O município de Doutor Maurício Cardoso, no Noroeste do Rio Grande do Sul, confirmou quatro casos de raiva herbívora em bovinos. Além dos registros já confirmados, um quinto caso suspeito segue em análise. No município vizinho de Crissiumal, outro animal também está sendo investigado.
Os casos confirmados foram identificados nas localidades de Esquina Andrades, Lajeado Correntino, Nova Brasília e Barra do Centro Novo. O primeiro diagnóstico positivo foi recebido em 20 de julho. Outros dois casos foram confirmados no dia 28 de julho, enquanto o quarto resultado foi divulgado nesta terça-feira (4) pelo Instituto de Pesquisas Veterinárias Desidério Finamor (IPVDF), laboratório oficial do Estado.
Como medida preventiva, a Prefeitura de Doutor Maurício Cardoso adquiriu três mil doses da vacina contra a raiva para imunizar o rebanho bovino. A aplicação começou pelas áreas consideradas de maior risco e deverá ser ampliada gradualmente para outras localidades do município.
Segundo a Inspetoria Veterinária, o município possui aproximadamente cinco mil cabeças de gado cadastradas no sistema da Defesa Agropecuária. Como o protocolo de vacinação prevê duas aplicações, com intervalo de 21 a 30 dias entre elas, a prioridade inicial é garantir a segunda dose aos animais já imunizados antes da expansão da campanha.
Caso suspeito em Crissiumal
Em Crissiumal, um bovino com suspeita de raiva herbívora teve material coletado para análise no dia 24 de julho, na localidade de Barra do Buricá. O resultado oficial ainda não foi divulgado, mas a expectativa da Inspetoria Veterinária é de que o laudo seja emitido pelo laboratório estadual ainda nesta semana.
Enquanto aguarda a confirmação, o município reforçou as ações de prevenção para reduzir o risco de disseminação da doença.
Controle do morcego transmissor
Equipes da Secretaria da Agricultura, Pecuária, Produção Sustentável e Irrigação (Seapi) realizam, nesta semana, ações de controle do morcego hematófago nos municípios de Doutor Maurício Cardoso e Crissiumal. O animal é considerado o principal transmissor da raiva herbívora.
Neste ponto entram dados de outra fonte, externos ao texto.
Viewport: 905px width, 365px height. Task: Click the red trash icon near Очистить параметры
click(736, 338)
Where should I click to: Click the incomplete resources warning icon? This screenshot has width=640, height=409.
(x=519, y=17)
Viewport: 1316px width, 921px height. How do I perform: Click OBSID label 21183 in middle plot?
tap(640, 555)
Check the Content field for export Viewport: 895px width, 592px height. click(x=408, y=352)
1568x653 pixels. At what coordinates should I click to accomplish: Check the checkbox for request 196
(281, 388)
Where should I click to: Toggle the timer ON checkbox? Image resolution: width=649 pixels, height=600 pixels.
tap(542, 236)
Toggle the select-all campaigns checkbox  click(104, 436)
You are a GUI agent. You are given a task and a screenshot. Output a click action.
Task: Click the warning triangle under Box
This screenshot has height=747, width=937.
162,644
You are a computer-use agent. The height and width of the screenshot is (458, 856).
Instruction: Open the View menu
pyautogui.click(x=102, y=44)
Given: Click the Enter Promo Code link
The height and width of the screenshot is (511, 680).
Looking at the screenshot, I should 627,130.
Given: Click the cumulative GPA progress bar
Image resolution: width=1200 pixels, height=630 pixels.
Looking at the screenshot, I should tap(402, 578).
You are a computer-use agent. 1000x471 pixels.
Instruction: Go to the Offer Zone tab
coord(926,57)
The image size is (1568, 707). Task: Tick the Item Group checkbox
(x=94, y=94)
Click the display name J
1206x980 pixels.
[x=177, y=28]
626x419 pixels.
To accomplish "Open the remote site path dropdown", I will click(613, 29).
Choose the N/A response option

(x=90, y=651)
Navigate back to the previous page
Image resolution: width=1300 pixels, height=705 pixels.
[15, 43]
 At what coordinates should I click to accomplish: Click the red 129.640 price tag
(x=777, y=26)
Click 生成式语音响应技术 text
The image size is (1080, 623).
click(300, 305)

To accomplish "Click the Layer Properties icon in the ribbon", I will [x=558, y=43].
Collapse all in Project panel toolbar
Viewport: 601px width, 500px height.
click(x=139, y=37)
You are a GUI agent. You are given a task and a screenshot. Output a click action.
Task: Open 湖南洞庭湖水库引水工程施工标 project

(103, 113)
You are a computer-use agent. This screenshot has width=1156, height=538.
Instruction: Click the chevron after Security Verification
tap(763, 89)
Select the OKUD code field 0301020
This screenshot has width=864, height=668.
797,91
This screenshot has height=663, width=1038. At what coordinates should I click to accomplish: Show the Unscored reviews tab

Os trabalhos incluem a identificação de possíveis abrigos da espécie, que normalmente utiliza casas abandonadas, troncos ocos de árvores, fendas em rochas e poços desativados como refúgio. Um dos sinais característicos desses locais é a presença de fezes com aparência semelhante à de óleo queimado.
As autoridades também orientam que qualquer pessoa que tenha contato com animais suspeitos de estarem infectados ou que seja mordida por animais domésticos ou silvestres procure imediatamente uma unidade de saúde para avaliação e atendimento.